- Extracted text:
A stalled electric motor is essentially a short circuit (at least compared to a spinning motor). A spinning motor produces counter EMF which produces a lot of the impedance normally “seen” in a motor. So yes, a stalled motor will draw more current than a spinning one HOWEVER on a dying battery that can’t provide enough current to get it going, the voltage sags and it just causes it to go flat quicker.
I’m a bit loopy tired, so I’m not sure if I just made sense or butchered my feeble EE training from a thousand years ago that I never use…someone feel free to correct me.
No, lead-acid automotive start batteries don’t “like” being fully discharged at all. 2 to 5 complete discharges and they are completely done for. Even one time, while not necessarily ruining the battery will reduce its lifespan considerably.
Another factor is, anytime the voltage drops below 11 volts if not recharged asap there is danger of cell reversal. Yet another, a discharged battery can freeze. A fully charged battery is protected from freezing to -40F, a discharged or “flat” battery will freeze around +20F.
In turn, a frozen battery may explode if jump started. Very bad ju-ju.
Finally, a discharged or “dead” battery presents a tremendous load on the charging system and may ruin the alternator stator or diodes and other components. Re-charging a dead battery with the vehicle is something to be avoided, any battery that needs a jump start should always be fully charged with an outboard charger as soon as possible.
Rick is correct here. The starter should not be modeled as a constant-power load.

- Exercises:
• 1. In the battery thread, at about what temperature will a discharged or "flat" battery freeze?
• 2. For each statement, say whether the battery thread agrees, and quote the words that decide it: (a) A fully charged battery is protected from freezing down to -40F. (b) A stalled motor draws less current than a spinning one. (c) Lead-acid automotive start batteries tolerate full discharge well.
• 3. Copy the battery thread word for word between "A stalled electric" and "to correct me.", inclusive.
Answer from the battery thread alone.

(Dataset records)
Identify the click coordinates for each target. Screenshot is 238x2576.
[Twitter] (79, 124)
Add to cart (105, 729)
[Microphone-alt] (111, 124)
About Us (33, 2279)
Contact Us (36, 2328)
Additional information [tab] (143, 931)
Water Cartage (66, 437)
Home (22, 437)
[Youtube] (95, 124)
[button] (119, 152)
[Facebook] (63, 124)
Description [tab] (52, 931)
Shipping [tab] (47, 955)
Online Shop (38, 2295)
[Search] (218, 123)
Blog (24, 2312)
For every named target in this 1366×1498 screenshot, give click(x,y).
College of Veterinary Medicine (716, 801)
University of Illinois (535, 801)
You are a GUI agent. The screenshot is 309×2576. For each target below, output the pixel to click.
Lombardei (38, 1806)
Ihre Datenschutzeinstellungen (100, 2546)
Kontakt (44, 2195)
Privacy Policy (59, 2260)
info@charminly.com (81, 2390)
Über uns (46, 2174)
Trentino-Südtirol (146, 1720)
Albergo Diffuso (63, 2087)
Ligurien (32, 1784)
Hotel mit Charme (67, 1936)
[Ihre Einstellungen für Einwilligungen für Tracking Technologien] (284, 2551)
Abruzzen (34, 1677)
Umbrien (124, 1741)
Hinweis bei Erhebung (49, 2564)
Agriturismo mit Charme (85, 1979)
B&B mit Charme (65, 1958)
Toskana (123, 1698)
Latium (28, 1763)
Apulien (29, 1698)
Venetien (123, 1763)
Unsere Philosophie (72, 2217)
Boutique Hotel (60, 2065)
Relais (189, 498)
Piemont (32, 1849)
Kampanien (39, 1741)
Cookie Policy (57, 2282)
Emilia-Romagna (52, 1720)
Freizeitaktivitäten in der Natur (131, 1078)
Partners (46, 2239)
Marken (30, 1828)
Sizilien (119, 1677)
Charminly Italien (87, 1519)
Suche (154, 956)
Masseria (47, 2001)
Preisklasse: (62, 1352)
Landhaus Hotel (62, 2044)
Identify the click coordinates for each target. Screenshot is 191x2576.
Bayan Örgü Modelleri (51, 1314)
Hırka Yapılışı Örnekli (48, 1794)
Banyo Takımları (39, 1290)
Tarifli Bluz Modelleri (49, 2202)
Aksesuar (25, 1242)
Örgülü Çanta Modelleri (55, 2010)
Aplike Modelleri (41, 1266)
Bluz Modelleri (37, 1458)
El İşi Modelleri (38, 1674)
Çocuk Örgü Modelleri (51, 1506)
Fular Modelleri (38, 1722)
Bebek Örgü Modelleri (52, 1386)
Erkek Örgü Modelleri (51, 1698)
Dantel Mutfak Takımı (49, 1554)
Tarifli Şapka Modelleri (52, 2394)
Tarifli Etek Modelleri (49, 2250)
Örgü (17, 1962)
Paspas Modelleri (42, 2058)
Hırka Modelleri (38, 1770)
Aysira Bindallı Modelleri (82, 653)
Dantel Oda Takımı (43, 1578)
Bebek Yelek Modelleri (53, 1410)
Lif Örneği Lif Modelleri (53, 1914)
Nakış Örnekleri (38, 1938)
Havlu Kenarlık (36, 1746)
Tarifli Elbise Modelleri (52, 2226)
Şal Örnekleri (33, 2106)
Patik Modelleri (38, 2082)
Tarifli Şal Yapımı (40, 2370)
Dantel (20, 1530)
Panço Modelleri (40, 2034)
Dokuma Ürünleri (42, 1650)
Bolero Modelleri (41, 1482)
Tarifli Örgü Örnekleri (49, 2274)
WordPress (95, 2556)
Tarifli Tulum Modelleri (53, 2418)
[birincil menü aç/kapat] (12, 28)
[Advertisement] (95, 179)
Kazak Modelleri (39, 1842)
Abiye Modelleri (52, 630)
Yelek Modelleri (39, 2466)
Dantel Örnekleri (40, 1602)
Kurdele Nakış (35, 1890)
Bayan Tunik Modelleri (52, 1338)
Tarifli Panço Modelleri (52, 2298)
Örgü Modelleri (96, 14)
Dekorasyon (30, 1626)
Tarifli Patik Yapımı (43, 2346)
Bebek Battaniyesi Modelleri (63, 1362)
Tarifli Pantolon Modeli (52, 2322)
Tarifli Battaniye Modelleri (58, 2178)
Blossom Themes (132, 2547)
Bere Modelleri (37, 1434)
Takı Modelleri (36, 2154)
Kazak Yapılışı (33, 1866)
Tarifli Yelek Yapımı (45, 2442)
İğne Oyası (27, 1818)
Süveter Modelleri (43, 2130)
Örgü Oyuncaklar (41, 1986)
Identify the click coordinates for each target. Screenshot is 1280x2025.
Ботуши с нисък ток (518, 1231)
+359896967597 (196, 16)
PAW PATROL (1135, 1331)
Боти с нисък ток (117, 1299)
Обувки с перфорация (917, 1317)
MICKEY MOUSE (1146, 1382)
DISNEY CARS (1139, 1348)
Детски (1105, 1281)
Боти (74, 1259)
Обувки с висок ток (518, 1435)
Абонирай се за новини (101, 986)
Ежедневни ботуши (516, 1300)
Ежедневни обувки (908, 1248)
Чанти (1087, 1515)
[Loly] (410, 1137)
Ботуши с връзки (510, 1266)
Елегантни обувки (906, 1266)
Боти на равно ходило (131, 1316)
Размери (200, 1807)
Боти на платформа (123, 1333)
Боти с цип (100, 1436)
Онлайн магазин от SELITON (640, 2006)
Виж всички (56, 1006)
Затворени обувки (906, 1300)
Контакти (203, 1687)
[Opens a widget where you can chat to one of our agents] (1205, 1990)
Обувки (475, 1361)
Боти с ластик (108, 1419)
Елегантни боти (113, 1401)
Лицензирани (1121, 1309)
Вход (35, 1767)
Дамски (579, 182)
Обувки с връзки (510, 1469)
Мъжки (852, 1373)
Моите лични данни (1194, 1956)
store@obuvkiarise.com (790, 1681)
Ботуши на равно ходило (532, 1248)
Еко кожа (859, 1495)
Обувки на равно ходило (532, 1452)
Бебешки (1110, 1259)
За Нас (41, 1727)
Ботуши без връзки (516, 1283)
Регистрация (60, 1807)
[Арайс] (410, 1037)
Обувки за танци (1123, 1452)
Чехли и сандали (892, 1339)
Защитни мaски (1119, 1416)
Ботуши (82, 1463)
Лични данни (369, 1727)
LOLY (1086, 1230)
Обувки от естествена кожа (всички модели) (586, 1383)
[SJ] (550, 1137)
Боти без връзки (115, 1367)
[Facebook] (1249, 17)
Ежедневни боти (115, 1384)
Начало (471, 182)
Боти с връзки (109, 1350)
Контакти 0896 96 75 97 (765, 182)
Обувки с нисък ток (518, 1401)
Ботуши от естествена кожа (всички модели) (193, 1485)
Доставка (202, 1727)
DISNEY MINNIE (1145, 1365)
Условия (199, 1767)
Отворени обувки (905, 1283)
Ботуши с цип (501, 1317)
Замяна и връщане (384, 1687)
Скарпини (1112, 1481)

- Your responses:
• 1. Around +20F.

• 2.
(a) Yes: "A fully charged battery is protected from freezing to -40F"
(b) No: "a stalled motor will draw more current than a spinning one"
(c) No: "lead-acid automotive start batteries don’t “like” being fully discharged at all"

• 3.
A stalled electric motor is essentially a short circuit (at least compared to a spinning motor). A spinning motor produces counter EMF which produces a lot of the impedance normally “seen” in a motor. So yes, a stalled motor will draw more current than a spinning one HOWEVER on a dying battery that can’t provide enough current to get it going, the voltage sags and it just causes it to go flat quicker.
I’m a bit loopy tired, so I’m not sure if I just made sense or butchered my feeble EE training from a thousand years ago that I never use…someone feel free to correct me.